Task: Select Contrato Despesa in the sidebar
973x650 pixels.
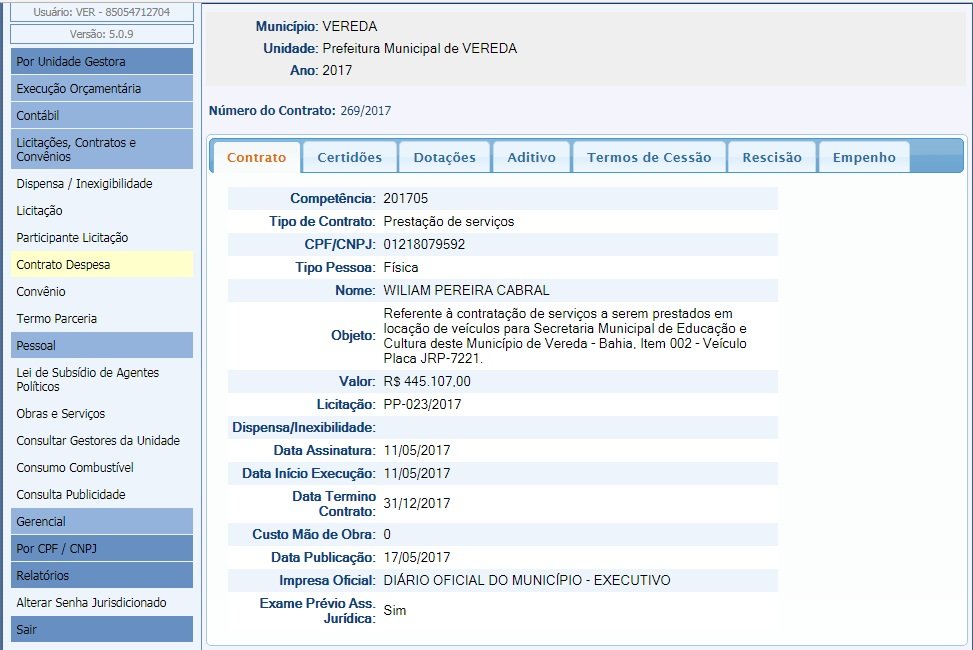Action: coord(64,265)
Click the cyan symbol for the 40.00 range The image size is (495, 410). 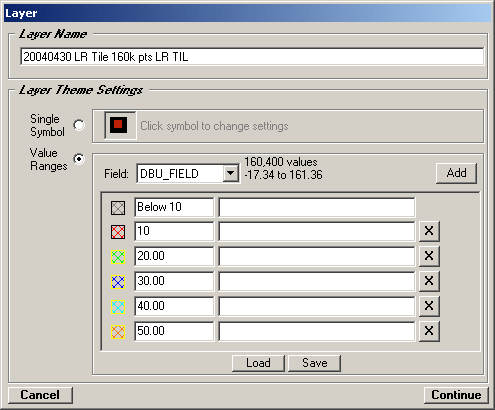point(118,307)
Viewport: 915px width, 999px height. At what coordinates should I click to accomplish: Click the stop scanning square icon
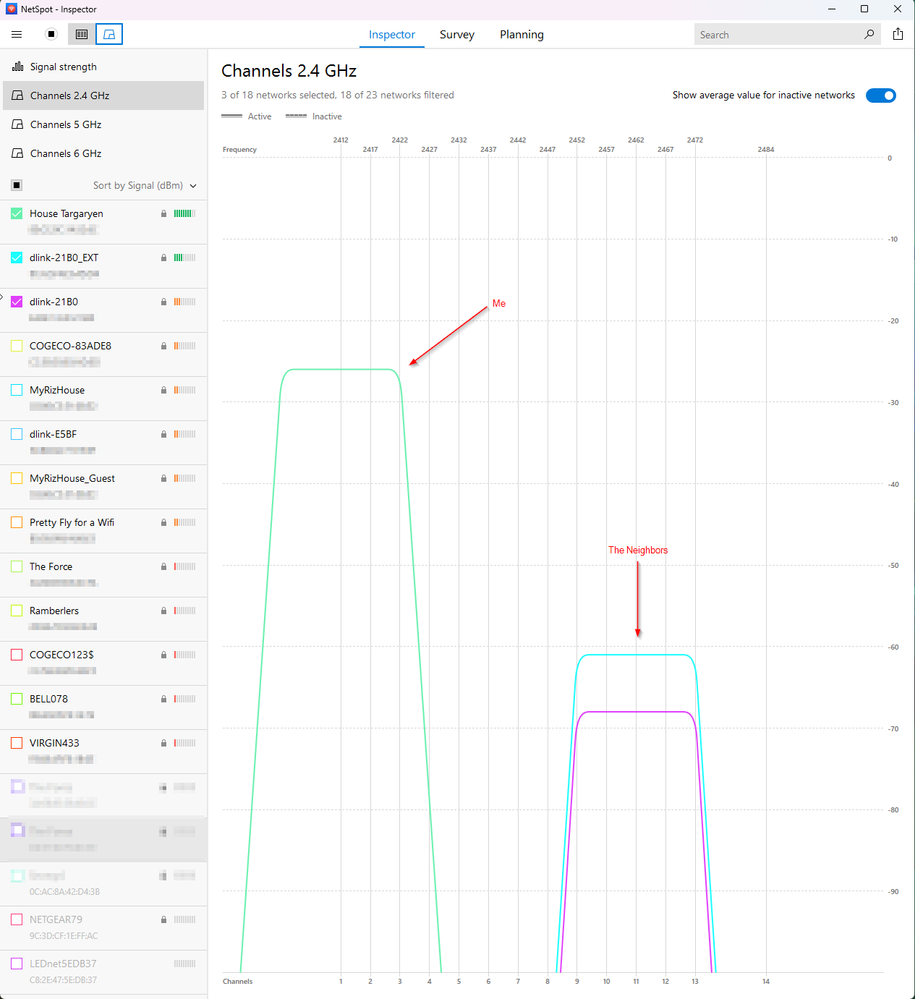point(49,33)
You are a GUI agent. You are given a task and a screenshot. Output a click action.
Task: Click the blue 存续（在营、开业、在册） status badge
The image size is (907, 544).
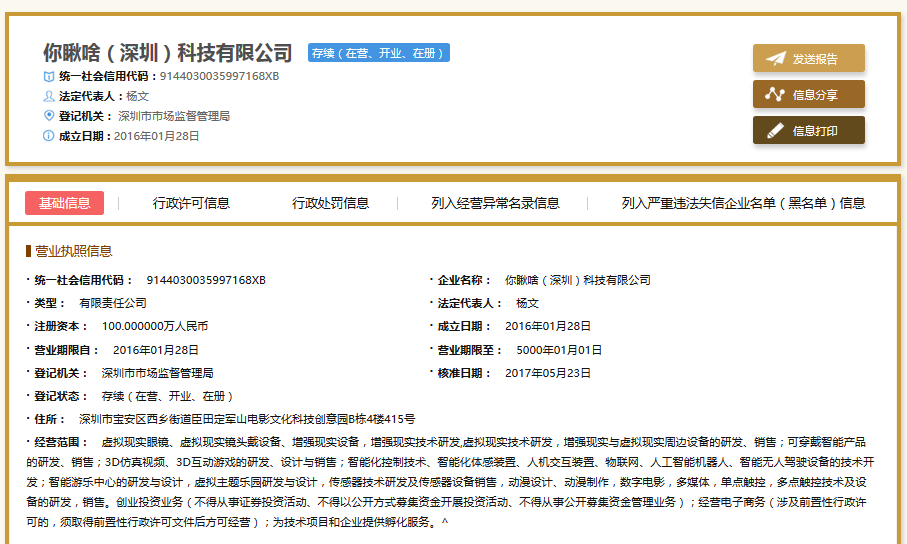(x=378, y=53)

**Task item**
Starting at the line that holds "Task: Click the", copy each line exactly through the end of the listing, both ends included. Leave the pictures out.

**Result of this task**
Task: Click the blue 存续（在营、开业、在册） status badge
The image size is (907, 544).
(x=378, y=53)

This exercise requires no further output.